— Your goal —
Rewrite the data below with every "voucher code" changed to "coupon code" and nothing else altered.

— Records —
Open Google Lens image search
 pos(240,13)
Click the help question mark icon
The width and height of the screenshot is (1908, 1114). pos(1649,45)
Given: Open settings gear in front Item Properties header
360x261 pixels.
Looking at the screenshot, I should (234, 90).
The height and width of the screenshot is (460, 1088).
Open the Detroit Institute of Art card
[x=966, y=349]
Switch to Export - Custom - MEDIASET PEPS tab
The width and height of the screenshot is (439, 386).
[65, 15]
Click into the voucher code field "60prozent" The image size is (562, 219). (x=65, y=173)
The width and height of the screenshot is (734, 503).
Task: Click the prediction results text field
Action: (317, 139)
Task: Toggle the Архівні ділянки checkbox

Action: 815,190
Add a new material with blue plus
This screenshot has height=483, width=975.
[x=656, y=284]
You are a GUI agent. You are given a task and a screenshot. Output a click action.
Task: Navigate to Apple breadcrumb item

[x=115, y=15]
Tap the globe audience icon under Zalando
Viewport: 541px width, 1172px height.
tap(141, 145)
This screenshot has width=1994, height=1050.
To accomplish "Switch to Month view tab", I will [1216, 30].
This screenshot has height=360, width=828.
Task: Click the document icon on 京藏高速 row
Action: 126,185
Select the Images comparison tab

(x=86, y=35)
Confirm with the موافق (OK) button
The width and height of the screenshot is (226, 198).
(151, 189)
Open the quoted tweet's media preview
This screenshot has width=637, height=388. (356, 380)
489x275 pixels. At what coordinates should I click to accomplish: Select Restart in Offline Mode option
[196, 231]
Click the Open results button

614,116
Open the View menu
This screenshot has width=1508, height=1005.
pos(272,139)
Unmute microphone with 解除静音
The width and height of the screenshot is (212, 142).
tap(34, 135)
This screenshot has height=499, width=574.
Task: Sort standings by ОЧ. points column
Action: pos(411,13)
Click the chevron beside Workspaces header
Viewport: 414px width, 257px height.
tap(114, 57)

— Task output —
Open Google Lens image search
 pos(240,13)
Click the help question mark icon
The width and height of the screenshot is (1908, 1114). pos(1649,45)
Given: Open settings gear in front Item Properties header
360x261 pixels.
Looking at the screenshot, I should (234, 90).
The height and width of the screenshot is (460, 1088).
Open the Detroit Institute of Art card
[x=966, y=349]
Switch to Export - Custom - MEDIASET PEPS tab
The width and height of the screenshot is (439, 386).
[65, 15]
Click into the coupon code field "60prozent" The image size is (562, 219). (x=65, y=173)
The width and height of the screenshot is (734, 503).
Task: Click the prediction results text field
Action: (317, 139)
Task: Toggle the Архівні ділянки checkbox

Action: 815,190
Add a new material with blue plus
This screenshot has height=483, width=975.
[x=656, y=284]
You are a GUI agent. You are given a task and a screenshot. Output a click action.
Task: Navigate to Apple breadcrumb item

[x=115, y=15]
Tap the globe audience icon under Zalando
Viewport: 541px width, 1172px height.
tap(141, 145)
This screenshot has width=1994, height=1050.
To accomplish "Switch to Month view tab", I will [1216, 30].
This screenshot has height=360, width=828.
Task: Click the document icon on 京藏高速 row
Action: 126,185
Select the Images comparison tab

(x=86, y=35)
Confirm with the موافق (OK) button
The width and height of the screenshot is (226, 198).
(151, 189)
Open the quoted tweet's media preview
This screenshot has width=637, height=388. (356, 380)
489x275 pixels. At what coordinates should I click to accomplish: Select Restart in Offline Mode option
[196, 231]
Click the Open results button

614,116
Open the View menu
This screenshot has width=1508, height=1005.
pos(272,139)
Unmute microphone with 解除静音
The width and height of the screenshot is (212, 142).
tap(34, 135)
This screenshot has height=499, width=574.
Task: Sort standings by ОЧ. points column
Action: pos(411,13)
Click the chevron beside Workspaces header
Viewport: 414px width, 257px height.
tap(114, 57)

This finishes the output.